Composer Carter Burwell used percussion and children's music to enter the deaf world of Todd Haynes' "Wonderstruck."
"Wonderstruck""
"Wonderstruck""

For Todd Haynes‘ “Wonderstruck,” composer Carter Burwell created his loveliest and most ambitious score, entering the interior worlds of two deaf children, Rose (Millicent Simmonds) and Ben (Oakes Fegley), who flee to New York 50 years apart and discover a mysterious connection at the American Museum of Natural History.

“It was about how to play those two periods [1927 and 1977] and those two kids, but at the same time not having it feel like two movies,” said Burwell, who previously collaborated with Haynes on the Oscar-nominated “Carol,” HBO Series “Mildred Pierce,” and glitter-rockfest “Velvet Goldmine.”

Finding Their Voices

“Wonderstruck” weaves in and out of the black-and-white silent movie world of Rose, which, without dialogue, relies heavily on Burwell’s score, and the gritty world of Ben. Each kid searches for a missing parent to solve a puzzle and becomes immersed in two very different New Yorks (one ascendant in ’27 and the other at its nadir in ’77).

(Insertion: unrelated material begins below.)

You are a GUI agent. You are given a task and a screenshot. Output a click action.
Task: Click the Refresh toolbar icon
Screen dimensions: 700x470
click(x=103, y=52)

Burwell, who moved to New York in ’77 after college to join a rock band, was right at home with Ben’s milieu, whose music was dominated by guitars and synthesizers, but steered clear of melodrama for Rose’s silent movie period.

“The music’s really withholding the information and it took us a long time to figure out how much to withhold and how much to say,” said Burwell, who this year also delivered a folksy Americana for the darkly comic “Three Billboards Outside Ebbing, Missouri,” and a pastoral score for the somber “Goodbye Christopher Robin.”

WonderStruck
“Wonderstruck”Myles Aronowitz

“There’s often music just going continuously for 30 minutes, one scene after another, and it can be overwhelming. I don’t normally work in films like that and, stylistically, it’s not even something that I like.”

At first, Rose’s world was driven by acoustic instruments before a musical convergence takes over during the sequences at the American Museum of Natural History amid the wondrous dioramas. “There’s not much melodic music that plays Ben early on,” said Burwell. “He loses his hearing early on during a lightning storm and the music was about his disorientation. He doesn’t become melodically developed until his trip to New York, whereas Rose, right from the beginning, has a strong thematic presence because she’s putting together a scrapbook.”

Going Percussive

The key to musically capturing Rose and Ben was a percussive tone with glockenspiel, wood block, and marimba. This worked thematically because of its reliance on vibration. The idea first took root in Burwell’s familiarity with a musical education system co-developed by German composer Carl Orff (“Carmina Burana”) in the ’20s.

“One aspect of it was to use percussion instruments for kids that didn’t have the manual dexterity to play the violin or something like that, but they could play a glockenspiel or bang on a piece of wood,” Burwell said. “It’s not overwhelming and you can freely improvise. Orff wrote some simple, poetic marimba pieces.”

WonderStruck
“Wonderstruck”Mary Cybulski

Ultimately, the melodies are very simple, almost like nursery rhymes, usually four or eight notes. “But the setting can change in different ways to make them emotionally complex,” added Burwell. “So while the melody can be played on marimba or harp or piano, the strings or woodwinds move around, creating a harmony which can change the way that melody is perceived.”

A high point for Burwell takes place in a bookstore when Ben solves his personal mystery.  Although it’s emotionally intense, the acting and music both benefit from restraint. “A lot of it is just a tremolo on this percussion instrument called an allophone, solo viola, and piano hardly moving at all,” he said. “And when you see people holding all of that in, it’s even more moving as an audience member.”